O tempo (e os opacos) já cansou de me alertar que se andar por aí desnuda numa sociedade tão bem vestida de disfarces, conveniências e subordinações é puro risco. Sei disso.  Quem, em sua insana transparência, já não sentiu na pele a ardência do açoite dos indignados, dos horrorizados, dos escandalizados? Quem, em sua estranha mania de falar o que sente e pensa, não sentiu o fio da navalha dos puritanos, dos partidaristas, dos classistas? Quem, na nudez audaciosa da alma, não sangrou por palavras ditas, por ações cometidas, por pensamentos rebeldes revelados?
Todos! Sem exceção! Qualquer “alguém” que tenta ser, dizer e viver o que realmente é, sabe o risco que corre; conhece o perigo que o rodeia; sabe a coragem que necessita.
Mas,.... e daí? Quer dizer então que temos todos que passar para turminha dos camuflados, mascarados, disfarçados?! Imagina se alguém tivesse dado este alerta a Jesus, o Cristo?!
(Pelo amor do pai!)...Não estou querendo dizer que todas as pessoas verdadeiras e auspiciosas que conheço sejam tal e qual o filho de Maria. Estou apenas querendo ilustrar que caras como Ele são raros, simplesmente porque a maioria de nós recua diante de um olhar repreensivo, uma opinião castradora, uma cara feia.
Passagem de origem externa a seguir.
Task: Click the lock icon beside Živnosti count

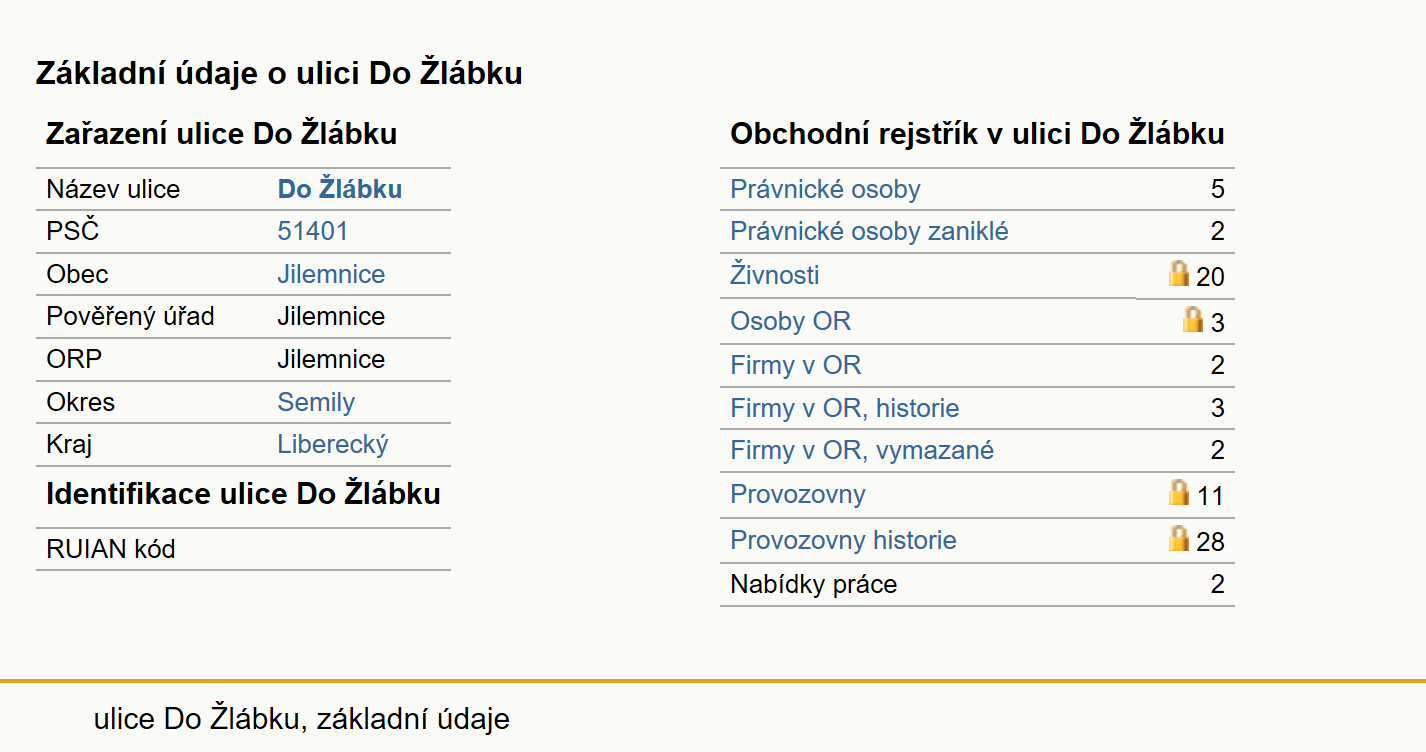Action: click(1179, 273)
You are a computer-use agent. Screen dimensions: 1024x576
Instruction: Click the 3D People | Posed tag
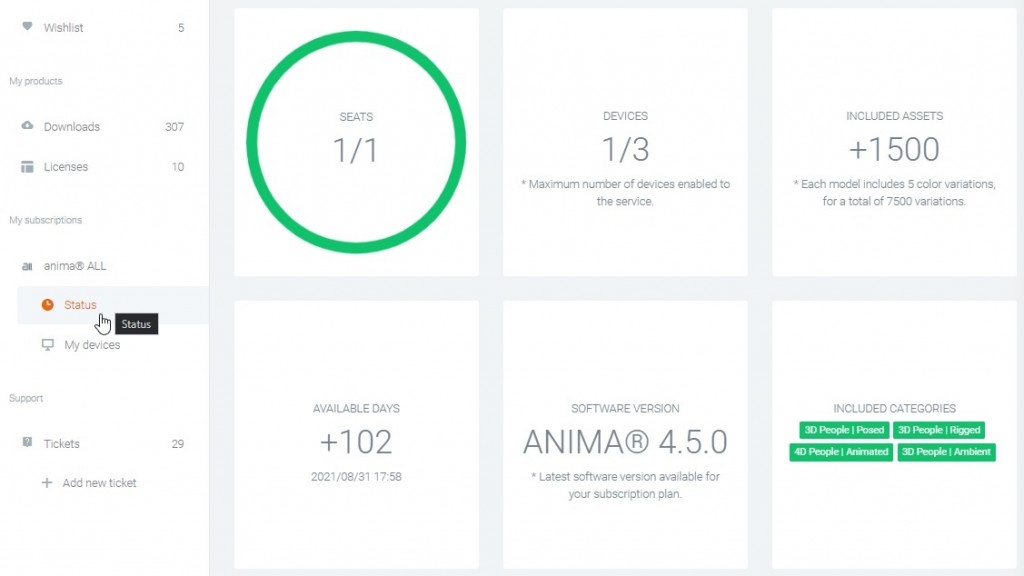click(844, 430)
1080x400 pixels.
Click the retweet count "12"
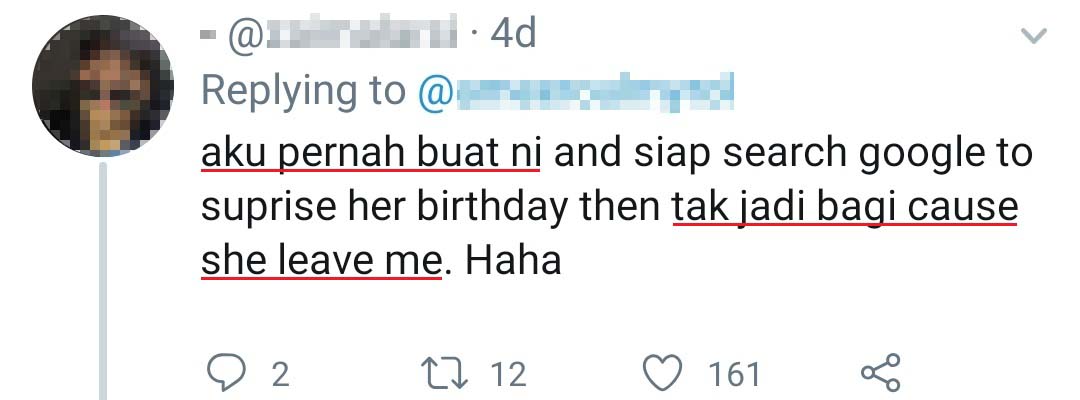[508, 374]
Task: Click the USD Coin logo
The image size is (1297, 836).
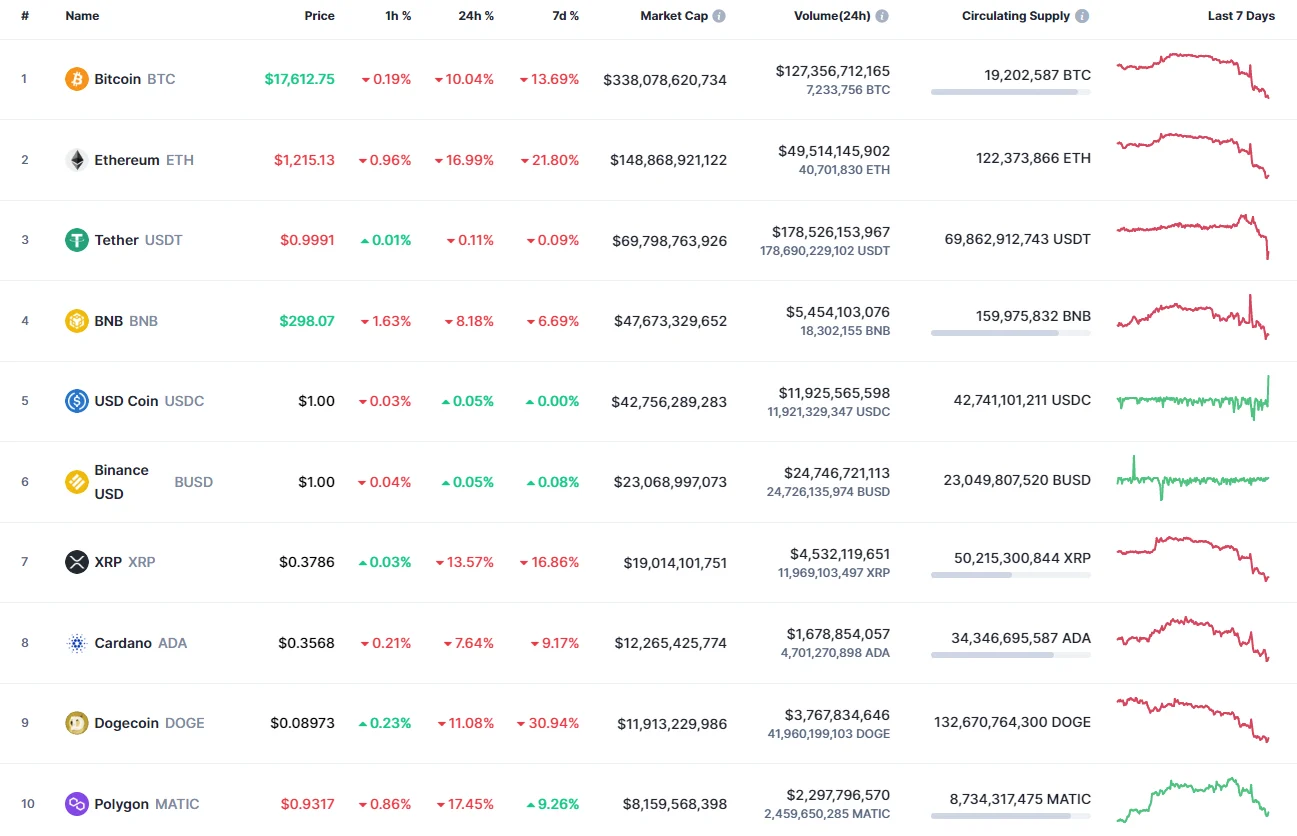Action: click(77, 401)
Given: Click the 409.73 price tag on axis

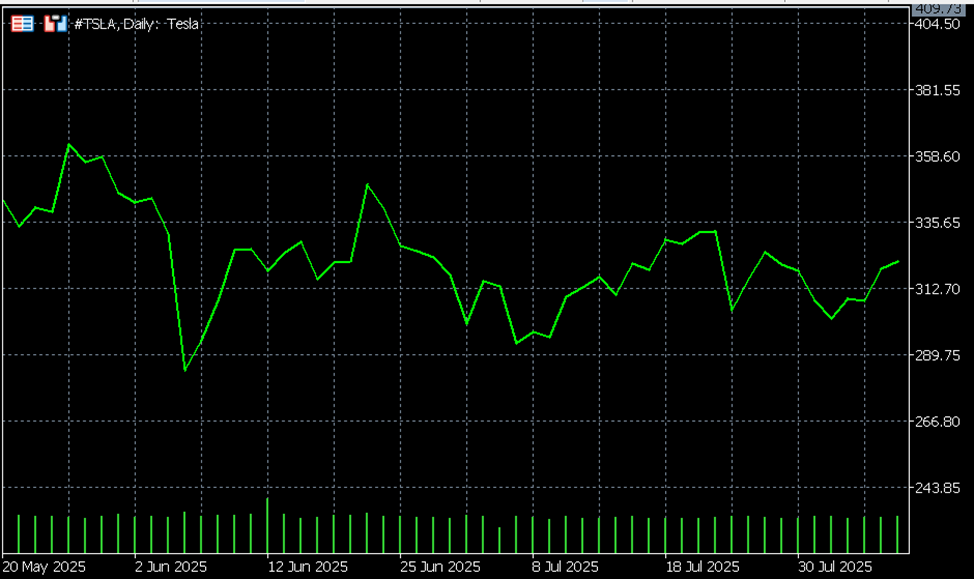Looking at the screenshot, I should pyautogui.click(x=939, y=8).
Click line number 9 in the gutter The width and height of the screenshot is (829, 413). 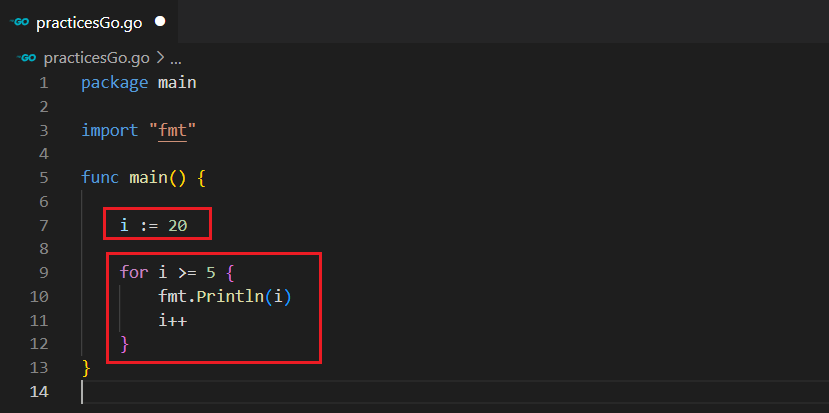(43, 273)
A maioria dos seres prefere ser como todo mundo e treme de medo de ser o que realmente é.
Imagine um de nós subindo num monte e gritando para defender uma ideologia totalmente fora do contexto permitido... Sanatório na certa! Pois, o Cara foi lá e fez! Por isso Ele é o que é!
Mas, voltando aqui para os dias de hoje, e para o interlúdio sobre “ser ou não ser”, peguei a filosofia do finado Shakespeare e criei a minha fórmula de pensar: “nem oito, nem oitenta”.
Assim: posso não fazer tudo o que quero; posso não dizer (nem escrever) tudo o que penso, mas “jamé” farei o que os “alguéns” querem que eu faça, ou direi (nem escreverei) o que “os outros” querem que eu diga. Sou o que sou no que faço e no que escrevo, sem medo. Eis a questão!
Escrever e por a culpa na amiga, na prima, na vizinha? Esta não sou eu! É coisa de gente opaca! Feliz (ou infelizmente) eu sou transparente.
Portanto, a escolha é sua: me leia ou me deixe!